Ayal, I had added this test locally along with the more complete fix you suggested for checking all loads in the interleave load group. I didn't see any change in the output with the complete fix versus what we have currently in the patch (checking only the single load which would be %l2 in this case that doesn't obstruct the store).
I'll place what I have for review.

(motivation is another miscompile that looks related to interleaving and I was hoping this more complete fix handles it. Doesn't though. Will add a reproducer upstream).

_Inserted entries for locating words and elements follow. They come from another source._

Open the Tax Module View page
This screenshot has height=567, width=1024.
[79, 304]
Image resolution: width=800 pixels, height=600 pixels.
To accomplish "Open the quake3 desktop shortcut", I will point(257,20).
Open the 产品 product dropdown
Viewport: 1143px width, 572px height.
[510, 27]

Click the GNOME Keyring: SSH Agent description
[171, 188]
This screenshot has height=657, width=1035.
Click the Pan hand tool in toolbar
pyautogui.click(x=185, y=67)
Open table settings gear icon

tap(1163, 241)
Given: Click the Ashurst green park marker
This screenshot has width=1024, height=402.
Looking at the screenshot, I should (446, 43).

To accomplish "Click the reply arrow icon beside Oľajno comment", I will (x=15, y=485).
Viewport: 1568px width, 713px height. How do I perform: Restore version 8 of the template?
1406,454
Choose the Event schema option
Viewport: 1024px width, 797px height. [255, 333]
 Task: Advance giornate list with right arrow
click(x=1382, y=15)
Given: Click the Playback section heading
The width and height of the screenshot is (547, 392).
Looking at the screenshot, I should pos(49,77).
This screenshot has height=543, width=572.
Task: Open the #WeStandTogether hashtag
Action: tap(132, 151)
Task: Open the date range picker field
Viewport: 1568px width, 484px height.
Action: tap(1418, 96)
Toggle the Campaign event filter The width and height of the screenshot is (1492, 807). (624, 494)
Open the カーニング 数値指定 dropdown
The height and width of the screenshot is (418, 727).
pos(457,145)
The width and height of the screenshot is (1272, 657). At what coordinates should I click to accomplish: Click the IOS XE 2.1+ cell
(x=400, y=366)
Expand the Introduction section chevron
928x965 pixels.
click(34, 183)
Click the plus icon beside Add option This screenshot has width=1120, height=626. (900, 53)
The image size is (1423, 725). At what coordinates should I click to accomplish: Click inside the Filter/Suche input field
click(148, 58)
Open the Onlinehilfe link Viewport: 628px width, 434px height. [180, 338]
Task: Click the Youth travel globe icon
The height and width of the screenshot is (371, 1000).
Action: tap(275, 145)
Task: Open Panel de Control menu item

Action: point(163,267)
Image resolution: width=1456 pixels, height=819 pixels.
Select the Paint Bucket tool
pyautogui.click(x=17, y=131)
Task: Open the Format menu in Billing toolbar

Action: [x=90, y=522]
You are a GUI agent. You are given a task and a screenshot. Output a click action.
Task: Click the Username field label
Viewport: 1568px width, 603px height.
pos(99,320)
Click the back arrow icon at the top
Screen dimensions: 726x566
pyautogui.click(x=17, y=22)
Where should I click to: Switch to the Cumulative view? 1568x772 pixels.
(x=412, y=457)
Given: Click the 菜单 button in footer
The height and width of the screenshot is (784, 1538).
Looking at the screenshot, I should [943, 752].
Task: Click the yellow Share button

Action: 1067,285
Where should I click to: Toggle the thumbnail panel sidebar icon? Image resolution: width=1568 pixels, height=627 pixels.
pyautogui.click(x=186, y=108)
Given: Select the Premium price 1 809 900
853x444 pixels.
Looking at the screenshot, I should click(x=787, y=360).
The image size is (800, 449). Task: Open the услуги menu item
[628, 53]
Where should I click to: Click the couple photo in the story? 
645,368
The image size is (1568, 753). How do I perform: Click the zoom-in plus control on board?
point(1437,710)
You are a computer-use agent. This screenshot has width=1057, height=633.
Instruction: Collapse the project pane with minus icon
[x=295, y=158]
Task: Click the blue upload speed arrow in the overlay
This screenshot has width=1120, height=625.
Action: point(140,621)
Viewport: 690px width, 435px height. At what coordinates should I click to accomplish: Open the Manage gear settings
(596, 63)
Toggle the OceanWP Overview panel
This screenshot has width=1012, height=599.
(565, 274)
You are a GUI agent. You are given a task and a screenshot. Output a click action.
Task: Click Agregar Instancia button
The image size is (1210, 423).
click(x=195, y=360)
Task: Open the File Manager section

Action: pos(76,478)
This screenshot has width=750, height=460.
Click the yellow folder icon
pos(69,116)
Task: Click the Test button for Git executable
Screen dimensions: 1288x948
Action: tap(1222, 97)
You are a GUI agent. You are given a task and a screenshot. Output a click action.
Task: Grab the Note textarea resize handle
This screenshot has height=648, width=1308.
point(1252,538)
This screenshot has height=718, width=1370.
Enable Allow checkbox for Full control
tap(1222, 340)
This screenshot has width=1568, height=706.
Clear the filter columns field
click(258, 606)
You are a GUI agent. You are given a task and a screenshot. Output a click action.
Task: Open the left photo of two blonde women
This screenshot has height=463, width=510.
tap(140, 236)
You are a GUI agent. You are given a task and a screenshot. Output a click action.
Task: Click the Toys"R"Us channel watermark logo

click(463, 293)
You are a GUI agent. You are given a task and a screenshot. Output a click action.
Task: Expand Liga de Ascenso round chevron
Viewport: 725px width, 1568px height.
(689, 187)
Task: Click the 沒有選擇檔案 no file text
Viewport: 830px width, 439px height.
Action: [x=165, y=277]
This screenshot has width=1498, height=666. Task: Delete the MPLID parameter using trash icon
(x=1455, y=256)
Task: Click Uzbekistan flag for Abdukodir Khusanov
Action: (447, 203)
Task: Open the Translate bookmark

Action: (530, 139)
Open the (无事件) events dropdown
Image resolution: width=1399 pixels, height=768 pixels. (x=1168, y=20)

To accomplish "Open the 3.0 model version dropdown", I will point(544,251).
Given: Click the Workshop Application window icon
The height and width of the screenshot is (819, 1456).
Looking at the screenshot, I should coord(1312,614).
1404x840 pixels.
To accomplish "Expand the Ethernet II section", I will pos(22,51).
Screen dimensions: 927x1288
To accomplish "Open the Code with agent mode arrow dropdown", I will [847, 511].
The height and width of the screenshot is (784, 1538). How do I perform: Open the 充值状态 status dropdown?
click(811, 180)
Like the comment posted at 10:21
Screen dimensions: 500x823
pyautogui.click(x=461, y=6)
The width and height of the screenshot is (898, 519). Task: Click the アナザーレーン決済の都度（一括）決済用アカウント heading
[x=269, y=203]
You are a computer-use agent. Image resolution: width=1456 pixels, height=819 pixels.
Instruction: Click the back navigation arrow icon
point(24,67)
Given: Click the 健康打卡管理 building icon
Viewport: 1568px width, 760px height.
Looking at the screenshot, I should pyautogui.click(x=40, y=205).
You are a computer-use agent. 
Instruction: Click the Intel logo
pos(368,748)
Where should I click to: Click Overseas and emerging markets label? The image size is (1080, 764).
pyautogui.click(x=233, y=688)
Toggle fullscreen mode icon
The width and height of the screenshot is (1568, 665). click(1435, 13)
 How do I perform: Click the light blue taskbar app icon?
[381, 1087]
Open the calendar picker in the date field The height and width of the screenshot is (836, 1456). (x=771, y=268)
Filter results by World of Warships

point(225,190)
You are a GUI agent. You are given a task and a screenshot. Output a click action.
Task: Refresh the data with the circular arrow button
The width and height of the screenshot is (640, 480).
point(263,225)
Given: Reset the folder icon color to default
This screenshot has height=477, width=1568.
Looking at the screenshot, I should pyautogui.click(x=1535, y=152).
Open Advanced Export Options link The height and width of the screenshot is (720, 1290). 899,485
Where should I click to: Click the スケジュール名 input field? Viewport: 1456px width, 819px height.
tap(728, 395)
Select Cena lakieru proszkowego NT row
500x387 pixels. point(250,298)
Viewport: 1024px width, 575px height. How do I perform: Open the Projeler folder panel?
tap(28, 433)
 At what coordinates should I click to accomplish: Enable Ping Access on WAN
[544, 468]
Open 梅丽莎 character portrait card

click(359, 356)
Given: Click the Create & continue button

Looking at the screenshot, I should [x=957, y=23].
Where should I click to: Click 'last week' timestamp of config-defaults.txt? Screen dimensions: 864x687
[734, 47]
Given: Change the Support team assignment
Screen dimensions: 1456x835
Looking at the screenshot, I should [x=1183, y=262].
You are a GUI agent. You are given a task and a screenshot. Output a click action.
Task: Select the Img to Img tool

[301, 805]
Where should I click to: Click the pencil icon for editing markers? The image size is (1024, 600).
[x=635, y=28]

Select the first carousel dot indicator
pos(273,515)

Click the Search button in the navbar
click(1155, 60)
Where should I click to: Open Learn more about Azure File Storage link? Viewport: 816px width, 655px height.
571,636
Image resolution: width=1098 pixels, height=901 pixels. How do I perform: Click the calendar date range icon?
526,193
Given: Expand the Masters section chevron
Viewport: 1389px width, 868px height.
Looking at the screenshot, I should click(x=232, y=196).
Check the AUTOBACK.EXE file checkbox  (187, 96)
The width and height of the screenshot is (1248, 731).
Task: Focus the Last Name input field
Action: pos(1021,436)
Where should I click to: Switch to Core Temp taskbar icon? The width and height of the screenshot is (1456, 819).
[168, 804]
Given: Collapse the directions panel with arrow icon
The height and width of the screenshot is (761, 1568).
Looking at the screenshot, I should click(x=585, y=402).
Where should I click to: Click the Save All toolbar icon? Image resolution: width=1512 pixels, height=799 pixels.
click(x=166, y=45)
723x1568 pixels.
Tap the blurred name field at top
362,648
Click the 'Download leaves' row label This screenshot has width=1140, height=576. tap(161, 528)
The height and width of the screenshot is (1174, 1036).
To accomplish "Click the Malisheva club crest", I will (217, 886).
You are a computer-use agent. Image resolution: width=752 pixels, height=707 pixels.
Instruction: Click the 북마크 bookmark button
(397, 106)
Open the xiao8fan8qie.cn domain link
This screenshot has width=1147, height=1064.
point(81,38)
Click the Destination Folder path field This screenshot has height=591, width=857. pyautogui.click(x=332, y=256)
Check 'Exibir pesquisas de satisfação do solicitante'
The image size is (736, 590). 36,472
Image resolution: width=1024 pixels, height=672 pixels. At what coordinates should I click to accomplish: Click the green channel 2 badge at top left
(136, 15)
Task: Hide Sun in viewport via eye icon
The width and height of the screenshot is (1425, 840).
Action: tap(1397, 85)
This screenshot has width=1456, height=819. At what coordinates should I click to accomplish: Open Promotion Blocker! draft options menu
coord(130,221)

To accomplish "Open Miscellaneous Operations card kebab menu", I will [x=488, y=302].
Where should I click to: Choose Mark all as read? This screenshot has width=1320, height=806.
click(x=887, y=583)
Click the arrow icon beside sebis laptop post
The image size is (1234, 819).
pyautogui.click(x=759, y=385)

Ayal added inline comments.Jul 14 2023, 6:39 AM
llvm/lib/Analysis/VectorUtils.cpp
1175

Anna, here's a more concrete sketch, which also breaks out of the enclosing "for AI" loop as needed:

if (Group && isa<LoadInst>(B)) {
  uint32_t Index = 0, Factor = Group->getFactor();
  for (; Index < Factor; ++Index) {
    Instruction *MemberOfGroupB = Group->getMember(Index);
    if (MemberOfGroupB &&
        !canReorderMemAccessesForInterleavedGroups(
            &*AI, &*AccessStrideInfo.find(MemberOfGroupB)))
      break;
  }
  if (Index < Factor) {
    CompletedLoadGroups.insert(Group);
    break;
  }
}

Curious to learn if it helps.

anna added inline comments.Jul 14 2023, 8:11 AM
llvm/lib/Analysis/VectorUtils.cpp
1175

thanks Ayal! My fix had missed that we need to break out of the "for AI" loop (the original fix was automatically doing that when we check for canReorderMemAccessesForInterleavedGroups for single BI at line 1208).
With this the modified testcase you suggested optimizes correctly.